Kate Bulkley, Media Analyst.

Living with the legacy

By Kate Bulkley

Cable & Satellite Europe

01 May 2004

The German cable TV business has always been an oxymoron: it may be cable, but the business is dire.

The reasons are historic. Deutsche Telekom built the country's cable infrastructure and although many firms ended up retailing the service, DT kept a death grip on the pipes. Once this was finally unwound, outsiders like John Malone's Liberty Media saw the potential to build a robust competitor to DT. But local regulators baulked. Concerned that the Liberty strategy of owning both content and pipes and access to the subscriber would be a business model too far, they nixed the project. Meanwhile, Callahan Associates, now Cable Partners, found its ambitious plans to build a triple-play of telephony, broadband and TV in North Rhine-Westphalia demanded much larger cash reserves, not to mention patience, than they had anticipated.

Recently, a consolidation of German cable has begun, led by Kabel Deutschland, a group owned by a consortium of banks and private equity players including Goldman Sachs, Apax Partners and Providence Equity Partners. Kabel has bought Ish, the former Callahan property in North-Rhine Westphalia, as well as an operator in Baden Wuerttemberg and one in Hessen for €2.7bn. The deal is still subject to regulatory approval, although Roland Steindorf, CEO of Kabel Deutschland said in early April that he has no intention of controlling content on the pipes, a thinly veiled reference to the faux pas that tripped up Liberty in 2003.

But does this strategy really make sense as the pay-TV business moves inexorably from being a simple transmission pipe for TV to being an interactive avenue with betting, shopping, on-demand programming, not to mention advanced telecom services like wireless networking around the home?

It is worth noting that although the purchase has made Kabel a whole lot bigger, now serving some 17m cable households in Germany, it has limited control over the end customer. Again this is a consequence of the history of cable in Germany.
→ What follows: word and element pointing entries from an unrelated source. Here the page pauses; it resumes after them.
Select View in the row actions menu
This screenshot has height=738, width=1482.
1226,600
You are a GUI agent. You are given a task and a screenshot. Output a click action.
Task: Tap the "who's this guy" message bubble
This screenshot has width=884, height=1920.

There exist different levels of cable TV operators and Kabel is buying up Level 3 operators, i.e. the ones that control the pipes that lie along the streets but do not go all the way into the houses. These latter are called Level 4 operators. Liberty was of course eager to buy Level 4 properties to harness the power that comes with "owning the customer".

Kabel's stated plan is to convince the Level 4 operators (many of them housing associations) to agree to raise consumer prices (currently as low as €14 a year!) in exchange for new and better TV and internet services. This sounds good, but talk to anyone who has worked in the German market and they will tell you that the relationship between the Level 4 and the Level 3 operators is, at best, wary and at worst, downright hostile.

In another part of the forest, Telecolumbus, another large German cable operator, is raising more debt through a bond issue to the tune of some €475m, which is slated for the refinance of existing debt for its cable operations, providing cable services to some 2.6m cable TV homes via (Level 4) housing estates. Telecolumbus is owned by BC Partners, a UK buyout group, which purchased it last year for some €510m.

The good news is the private equity guys are willing to step into German cable. The unknown is whether it will work.

The competition is alive and looking increasingly fit, from the recently resuscitated satellite pay-TV operator Premiere to Deutsche Telekom, which may not be as aggressive in its DSL rollout as its peer in France with the aptly-named Ma Ligne TV but knows that future growth is in its T-Online business and robust DSL penetration in Germany. (Ma Ligne TV may mean "my line" TV in French, but if you are in cable, it could also be read as "malign" TV, and the malicious threat is growing). DSL is becoming more cost-effective for telcos to roll out everyday. For telecom companies, which are seeing their bulwark fixed line revenues eroded quarter by quarter, mobile, broadband and DSL are the life preservers.

It is interesting to note that John Malone does not list Germany as a key focus for his planned Nasdaq-listed international spin-off, Liberty Media International. Once the new stock is listed sometime later this year and with the proceeds from a forthcoming $500m-$1bn ($421m-$842m) rights issue, he expects to have between $5bn to $6bn of "firepower" to make acquisitions outside of the US, eyeing France, Spain, the Netherlands, Poland and eastern Europe, all of which Malone has described as "good opportunities to integrate services" in cable TV companies. Conspicuous by its absence, it would seem Germany has some way to go before it shakes off the manacles of regulation and haphazard pricing practices.